After finishing his postdoc studies at the University of Washington, where he was the recipient of the Moore/Sloan Data Science Fellowship and the WRF Innovation Postdoctoral Fellow in Data Science, Michael Fire envisioned building a lab “dedicated to solving real-world problems using open data and data science tools across different domains, with an emphasis on making social good,” he explains. After becoming an assistant professor in the Software and Information Systems Engineering Department at Ben-Gurion University of the Negev (BGU), Fire “made good” on his vision, and founded the Data Science for Social Good Lab. “Since then, thanks to data science's growing popularity, our lab has rapidly grown. The lab currently has over 20 members that conduct active research encompassing a wide range of research domains,” says Fire.
The team’s work indeed covers a variety of real-world issues and challenges, including inequality and diversity, public health, smart cities, and sustainability, to name a few. Specific projects range from investigating gender biases in clinical trials, to developing an approach to monitor palm trees for insect infestation, to analyzing global dietary habits and the linked economical effects—all of which are driven by collecting and analyzing big data.

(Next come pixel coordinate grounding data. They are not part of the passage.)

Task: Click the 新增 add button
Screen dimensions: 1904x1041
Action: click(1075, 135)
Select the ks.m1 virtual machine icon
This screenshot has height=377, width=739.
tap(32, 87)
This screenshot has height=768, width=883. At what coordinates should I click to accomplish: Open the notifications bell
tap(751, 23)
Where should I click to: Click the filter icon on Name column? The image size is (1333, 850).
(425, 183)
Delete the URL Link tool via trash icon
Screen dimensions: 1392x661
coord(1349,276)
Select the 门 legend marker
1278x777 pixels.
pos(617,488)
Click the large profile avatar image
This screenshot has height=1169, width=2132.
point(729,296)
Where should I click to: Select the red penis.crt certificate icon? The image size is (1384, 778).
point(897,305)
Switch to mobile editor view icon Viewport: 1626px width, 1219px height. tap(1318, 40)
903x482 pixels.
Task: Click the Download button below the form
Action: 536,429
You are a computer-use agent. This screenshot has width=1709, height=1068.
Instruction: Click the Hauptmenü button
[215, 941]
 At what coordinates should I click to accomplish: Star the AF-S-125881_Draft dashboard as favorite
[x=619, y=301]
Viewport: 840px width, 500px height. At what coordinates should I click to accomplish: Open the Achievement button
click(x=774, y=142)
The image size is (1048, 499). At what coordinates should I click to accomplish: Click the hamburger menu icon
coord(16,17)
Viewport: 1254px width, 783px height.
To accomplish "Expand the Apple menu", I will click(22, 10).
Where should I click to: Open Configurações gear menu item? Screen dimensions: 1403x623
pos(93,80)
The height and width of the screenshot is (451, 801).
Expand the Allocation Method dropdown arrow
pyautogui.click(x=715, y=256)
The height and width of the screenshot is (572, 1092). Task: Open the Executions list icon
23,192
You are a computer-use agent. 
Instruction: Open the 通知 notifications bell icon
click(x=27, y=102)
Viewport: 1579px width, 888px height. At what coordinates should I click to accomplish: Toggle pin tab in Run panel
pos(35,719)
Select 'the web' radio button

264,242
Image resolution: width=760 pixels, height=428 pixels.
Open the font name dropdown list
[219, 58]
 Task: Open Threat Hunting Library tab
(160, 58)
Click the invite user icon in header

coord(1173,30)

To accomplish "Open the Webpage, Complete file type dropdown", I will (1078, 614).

One of the team’s most recent endeavors, a collaboration with Dr. Talia Meital Schwartz-Tayri, of the university’s social work faculty, aims at helping at-risk youth “by utilizing historical data from documented records of governmental family services to identify factors that influence their life for the better or worse,” says Fire. “For example, historical records can be used to better predict the types of help services that are more likely to positively impact their lives.” Fire and fellow leaders of the lab, Galit Fuhrmann Alpert, PhD, and Dima Kagan, a PhD student, explain that the large amounts of data they collect for their projects can either be structured—meaning large tables with billions of records—or unstructured—texts, images, and sounds. “To analyze different data types, we use state-of-the-art data science tools to manipulate the data and extract information,” says Fire, Fuhrmann Alpert, and Kagan. “For example, in our recent work with the Palm Trees Infestation, we used deep learning algorithms to automatically detect palm trees in Google Street View Images.”
The team can carry out these data-intensive projects thanks to the lab’s numerous robust high-capacity servers. The lab also has access to university high-performance computing clusters. Amazon Web Services and Google Cloud are also used when needed.
Free access for all
The Data Science for Social Good Lab openly shares its data and codes on its website, in an effort to help other researchers across all types of disciplines with their studies. Examples of public large-scale datasets featured on the site include online social network datasets, such as Facebook, Google+, Academia.edu, and Reddit Communities, as well as time series datasets, and the largest public network evolution dataset, with more than 20,000 networks and a million-plus real-world graphs.
To the layman, the concept of big data can sound overwhelming. So, in addition to sharing data and codes with fellow scientists, the lab team also makes it a priority to connect with the general public. “We do our best to communicate our research to the public by creating short videos, infographics, and publishing blog posts. By doing this, we hope to increase awareness of issues that we believe are important. Our tools and code are highly transferable to different fields, and we hope will be used by the broad community,” says the team.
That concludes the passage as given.